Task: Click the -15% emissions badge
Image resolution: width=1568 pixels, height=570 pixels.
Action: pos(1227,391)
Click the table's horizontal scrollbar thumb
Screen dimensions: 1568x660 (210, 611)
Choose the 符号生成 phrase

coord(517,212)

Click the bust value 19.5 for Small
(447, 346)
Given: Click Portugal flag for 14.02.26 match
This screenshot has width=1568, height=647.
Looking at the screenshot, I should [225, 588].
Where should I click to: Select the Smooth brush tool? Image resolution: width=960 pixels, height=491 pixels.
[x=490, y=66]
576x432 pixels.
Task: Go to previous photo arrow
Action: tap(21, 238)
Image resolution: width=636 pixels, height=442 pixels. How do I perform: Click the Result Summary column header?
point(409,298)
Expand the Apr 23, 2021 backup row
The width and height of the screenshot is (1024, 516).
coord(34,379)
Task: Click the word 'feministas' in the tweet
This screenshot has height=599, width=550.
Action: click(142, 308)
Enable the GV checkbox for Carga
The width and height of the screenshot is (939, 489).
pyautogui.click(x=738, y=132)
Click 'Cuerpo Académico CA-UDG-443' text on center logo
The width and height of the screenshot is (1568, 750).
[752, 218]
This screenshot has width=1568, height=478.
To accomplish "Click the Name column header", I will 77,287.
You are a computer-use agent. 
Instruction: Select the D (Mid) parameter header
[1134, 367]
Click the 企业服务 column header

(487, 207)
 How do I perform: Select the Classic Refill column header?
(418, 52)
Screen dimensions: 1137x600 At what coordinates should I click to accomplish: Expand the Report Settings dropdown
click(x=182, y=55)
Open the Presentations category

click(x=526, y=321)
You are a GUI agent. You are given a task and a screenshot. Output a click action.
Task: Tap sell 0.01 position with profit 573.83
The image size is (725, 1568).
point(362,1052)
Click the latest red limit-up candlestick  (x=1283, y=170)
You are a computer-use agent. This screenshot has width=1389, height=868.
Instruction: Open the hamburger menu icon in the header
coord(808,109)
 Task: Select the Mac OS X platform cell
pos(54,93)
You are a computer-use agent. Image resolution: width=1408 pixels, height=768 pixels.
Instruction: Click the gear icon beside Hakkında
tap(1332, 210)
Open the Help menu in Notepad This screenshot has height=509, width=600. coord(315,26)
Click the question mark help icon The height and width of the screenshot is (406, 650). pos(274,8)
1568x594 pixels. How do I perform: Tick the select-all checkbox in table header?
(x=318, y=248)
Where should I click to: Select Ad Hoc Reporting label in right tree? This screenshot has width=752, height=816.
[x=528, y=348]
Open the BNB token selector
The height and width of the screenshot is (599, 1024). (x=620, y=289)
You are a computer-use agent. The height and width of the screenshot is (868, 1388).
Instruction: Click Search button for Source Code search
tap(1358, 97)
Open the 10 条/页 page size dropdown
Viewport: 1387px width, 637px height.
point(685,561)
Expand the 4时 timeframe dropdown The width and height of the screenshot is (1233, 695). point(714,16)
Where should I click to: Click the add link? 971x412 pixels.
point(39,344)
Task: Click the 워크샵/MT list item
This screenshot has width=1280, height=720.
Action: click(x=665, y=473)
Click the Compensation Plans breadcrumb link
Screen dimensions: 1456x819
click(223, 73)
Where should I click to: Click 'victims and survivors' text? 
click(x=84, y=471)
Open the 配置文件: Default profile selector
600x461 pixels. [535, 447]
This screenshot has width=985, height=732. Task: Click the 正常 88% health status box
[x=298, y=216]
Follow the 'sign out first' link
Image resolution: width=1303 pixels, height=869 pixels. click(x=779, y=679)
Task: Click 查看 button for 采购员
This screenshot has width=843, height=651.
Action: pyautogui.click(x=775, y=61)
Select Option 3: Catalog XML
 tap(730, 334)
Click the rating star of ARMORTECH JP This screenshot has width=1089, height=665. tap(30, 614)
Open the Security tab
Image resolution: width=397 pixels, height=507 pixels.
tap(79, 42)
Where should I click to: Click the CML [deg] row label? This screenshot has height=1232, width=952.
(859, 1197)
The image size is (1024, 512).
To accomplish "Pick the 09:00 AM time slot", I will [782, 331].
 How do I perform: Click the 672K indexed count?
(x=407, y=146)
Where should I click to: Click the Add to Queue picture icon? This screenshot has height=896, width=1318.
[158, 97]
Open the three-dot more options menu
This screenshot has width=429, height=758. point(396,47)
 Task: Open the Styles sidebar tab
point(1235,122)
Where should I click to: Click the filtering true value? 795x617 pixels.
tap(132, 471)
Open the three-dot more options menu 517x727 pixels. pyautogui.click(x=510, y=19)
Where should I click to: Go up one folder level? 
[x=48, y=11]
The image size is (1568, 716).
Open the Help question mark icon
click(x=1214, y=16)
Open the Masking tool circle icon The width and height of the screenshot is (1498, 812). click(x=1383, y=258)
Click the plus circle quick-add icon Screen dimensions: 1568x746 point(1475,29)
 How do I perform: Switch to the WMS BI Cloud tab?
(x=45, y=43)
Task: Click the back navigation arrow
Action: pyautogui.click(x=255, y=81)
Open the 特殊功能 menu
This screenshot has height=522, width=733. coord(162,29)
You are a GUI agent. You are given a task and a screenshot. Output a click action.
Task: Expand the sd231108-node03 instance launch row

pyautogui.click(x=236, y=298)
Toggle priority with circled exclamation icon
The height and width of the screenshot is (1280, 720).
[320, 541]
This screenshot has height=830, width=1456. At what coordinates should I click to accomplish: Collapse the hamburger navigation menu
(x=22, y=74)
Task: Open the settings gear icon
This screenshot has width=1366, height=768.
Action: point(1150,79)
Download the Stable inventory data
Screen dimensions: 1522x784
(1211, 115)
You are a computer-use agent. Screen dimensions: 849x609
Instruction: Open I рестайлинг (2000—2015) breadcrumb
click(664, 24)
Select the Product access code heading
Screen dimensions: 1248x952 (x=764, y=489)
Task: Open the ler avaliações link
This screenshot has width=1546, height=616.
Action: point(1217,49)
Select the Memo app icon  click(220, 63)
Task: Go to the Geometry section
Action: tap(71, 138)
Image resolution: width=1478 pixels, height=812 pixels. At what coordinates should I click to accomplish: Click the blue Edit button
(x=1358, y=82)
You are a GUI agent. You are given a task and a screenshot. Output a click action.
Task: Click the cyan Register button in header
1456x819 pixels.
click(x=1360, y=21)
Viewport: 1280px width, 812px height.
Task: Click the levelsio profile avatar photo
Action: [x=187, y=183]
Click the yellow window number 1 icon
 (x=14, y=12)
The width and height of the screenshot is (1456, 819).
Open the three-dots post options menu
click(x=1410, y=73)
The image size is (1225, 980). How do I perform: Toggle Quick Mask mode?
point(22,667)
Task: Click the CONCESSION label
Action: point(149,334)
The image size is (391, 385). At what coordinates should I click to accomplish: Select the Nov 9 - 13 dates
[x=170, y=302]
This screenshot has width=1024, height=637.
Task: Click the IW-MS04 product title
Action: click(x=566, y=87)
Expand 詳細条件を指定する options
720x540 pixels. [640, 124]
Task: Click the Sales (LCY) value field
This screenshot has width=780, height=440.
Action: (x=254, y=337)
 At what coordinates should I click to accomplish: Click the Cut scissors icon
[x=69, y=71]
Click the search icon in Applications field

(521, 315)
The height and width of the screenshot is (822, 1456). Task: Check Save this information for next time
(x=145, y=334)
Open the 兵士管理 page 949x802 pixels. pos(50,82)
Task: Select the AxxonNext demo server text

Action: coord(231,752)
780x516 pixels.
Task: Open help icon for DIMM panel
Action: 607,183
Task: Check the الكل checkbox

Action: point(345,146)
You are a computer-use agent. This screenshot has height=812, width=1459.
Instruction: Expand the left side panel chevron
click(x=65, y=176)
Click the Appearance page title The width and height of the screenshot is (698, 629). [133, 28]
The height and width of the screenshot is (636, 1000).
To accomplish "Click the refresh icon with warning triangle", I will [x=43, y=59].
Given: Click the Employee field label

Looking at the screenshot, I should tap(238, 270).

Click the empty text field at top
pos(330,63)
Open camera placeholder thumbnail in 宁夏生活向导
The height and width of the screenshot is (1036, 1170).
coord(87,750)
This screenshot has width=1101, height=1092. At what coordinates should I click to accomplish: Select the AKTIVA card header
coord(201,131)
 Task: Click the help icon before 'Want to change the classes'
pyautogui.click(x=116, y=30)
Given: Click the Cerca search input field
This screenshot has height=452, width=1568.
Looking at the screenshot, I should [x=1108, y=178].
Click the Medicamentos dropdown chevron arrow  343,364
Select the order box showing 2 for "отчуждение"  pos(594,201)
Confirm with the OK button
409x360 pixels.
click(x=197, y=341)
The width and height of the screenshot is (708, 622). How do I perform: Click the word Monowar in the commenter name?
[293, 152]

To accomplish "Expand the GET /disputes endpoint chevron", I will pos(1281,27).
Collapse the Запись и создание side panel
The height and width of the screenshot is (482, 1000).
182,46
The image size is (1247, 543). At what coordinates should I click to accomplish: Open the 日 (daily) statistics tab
────────
(WORK INSTRUCTION):
Each line holding the word "computer" must be pulled from the records.

(FINISHED TASK):
You are a computer-use agent. 
You are a computer-use agent. This screenshot has width=1389, height=868.
You are a computer-use agent. Image resolution: width=1408 pixels, height=768 pixels.
You are a computer-use agent. The height and width of the screenshot is (868, 1388).
You are a computer-use agent. Screen dimensions: 849x609
You are a computer-use agent. This screenshot has height=812, width=1459.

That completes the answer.